Он тут, стало быть, браслет покупает, хотя придется папеньке писать и виниться, чтоб содержание прислал, а она… отбыла.

По делам Ковена.

Еще вчера.

И разрешения не спросила! Разве возможно, чтобы так оно? Чтобы жена и без разрешения куда-то там отбыла, пусть бы и по делам Ковена.

— А… куда, к слову? — только и сумел выдавить Гурцеев. Померещилось вдруг в глазах верного старого — явно папеньке наушничает, и отправить бы его в отставку, да не Гурцеевым он был назначен — слуги нечто этакое, то ли упрек, то ли насмешка, то ли все сразу.

— Не имею чести знать, — он согнулся в поклоне.

— А кто имеет?

— Думаю, вам следует обратиться к ведьмам, — уголки губ домоправителя дрогнули.

Точно, насмехается, скотина этакая… над хозяйским горем насмехается! И тут же кольнуло в груди. А ну как не вернут? В контакте имелось что-то такое, про невыполненные обязательства. Но разве ж Гурцеев их не выполнил?

Покои у жены есть.

И гардеробная. И девки ей прислуживают…

Девки!

Вот кто знать должен! И… бегать людям солидным негоже, а потому Гурцеев изо всех сил себя сдерживал. И лицо сохранить старался. Не хватало, чтобы слухи пошли… а ведь пойдут.

Обязательно пойдут.

И думать нечего.

И… что говорить станут?

Что княжна Гурцеева куда-то там отправилась. С ведьмами. И… и куда? Для чего? С кем она там время проводить будет? Уж не с новым ли женихом… нет, за ведьмами не случалось, чтобы браки разрывали, но как знать… темная дурная ревность затопила, мешая и думать, и дышать. И потому девку, что под руку подвернулась, Гурцеев схватил за горло да тряхнул.

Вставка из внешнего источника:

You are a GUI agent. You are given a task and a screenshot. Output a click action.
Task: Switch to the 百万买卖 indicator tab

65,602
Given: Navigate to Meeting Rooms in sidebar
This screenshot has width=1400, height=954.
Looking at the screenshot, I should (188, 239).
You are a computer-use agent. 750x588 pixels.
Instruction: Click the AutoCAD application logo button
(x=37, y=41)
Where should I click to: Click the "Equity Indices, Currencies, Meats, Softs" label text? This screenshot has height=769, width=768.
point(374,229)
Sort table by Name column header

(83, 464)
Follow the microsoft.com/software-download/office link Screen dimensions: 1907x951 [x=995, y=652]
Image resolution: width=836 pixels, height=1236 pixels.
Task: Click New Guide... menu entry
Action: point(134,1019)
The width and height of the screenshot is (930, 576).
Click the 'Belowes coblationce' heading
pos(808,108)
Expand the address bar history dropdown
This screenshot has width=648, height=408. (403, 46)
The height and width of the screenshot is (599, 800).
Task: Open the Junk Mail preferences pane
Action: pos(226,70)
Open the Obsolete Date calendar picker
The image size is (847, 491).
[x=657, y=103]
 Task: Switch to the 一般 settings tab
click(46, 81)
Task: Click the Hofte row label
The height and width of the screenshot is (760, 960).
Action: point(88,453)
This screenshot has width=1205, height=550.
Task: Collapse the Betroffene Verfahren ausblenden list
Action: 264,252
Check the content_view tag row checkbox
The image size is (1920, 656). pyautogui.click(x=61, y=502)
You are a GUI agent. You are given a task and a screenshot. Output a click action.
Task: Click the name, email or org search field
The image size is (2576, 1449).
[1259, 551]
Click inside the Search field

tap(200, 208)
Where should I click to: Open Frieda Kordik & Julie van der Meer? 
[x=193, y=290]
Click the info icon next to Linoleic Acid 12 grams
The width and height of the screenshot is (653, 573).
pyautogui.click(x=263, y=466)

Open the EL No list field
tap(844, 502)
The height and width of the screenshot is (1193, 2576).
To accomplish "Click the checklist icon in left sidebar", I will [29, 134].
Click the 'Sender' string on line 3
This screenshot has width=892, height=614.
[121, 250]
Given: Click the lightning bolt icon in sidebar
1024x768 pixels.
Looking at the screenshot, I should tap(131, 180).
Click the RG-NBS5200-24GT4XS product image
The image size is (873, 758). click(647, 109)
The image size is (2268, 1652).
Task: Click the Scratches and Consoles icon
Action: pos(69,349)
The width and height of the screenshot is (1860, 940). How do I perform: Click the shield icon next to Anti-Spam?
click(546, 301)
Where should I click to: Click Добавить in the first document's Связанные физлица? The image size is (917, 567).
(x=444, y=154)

— Где?! — голос его прокатился по дому.

Девка вяло затрепыхалась, забормотала что-то. Дура!

И он дурак, ведьме поверил!

А ведь любил. Как есть любил! Вон, из клуба мало что не выгнали! И ныне-то посмеиваются, что он актрисок сторонится, что… они-то на все согласные и веселые. И не смотрят так, что сквозь землю провалиться охота.

И…

Девку Гурцеев отпустил. Не хватало еще после с папенькою за несдержанность свою объясняться. Та всхлипнула да сползла по стеночке, дрожа, закрывая голову руками. Будто есть до нее кому-то дело…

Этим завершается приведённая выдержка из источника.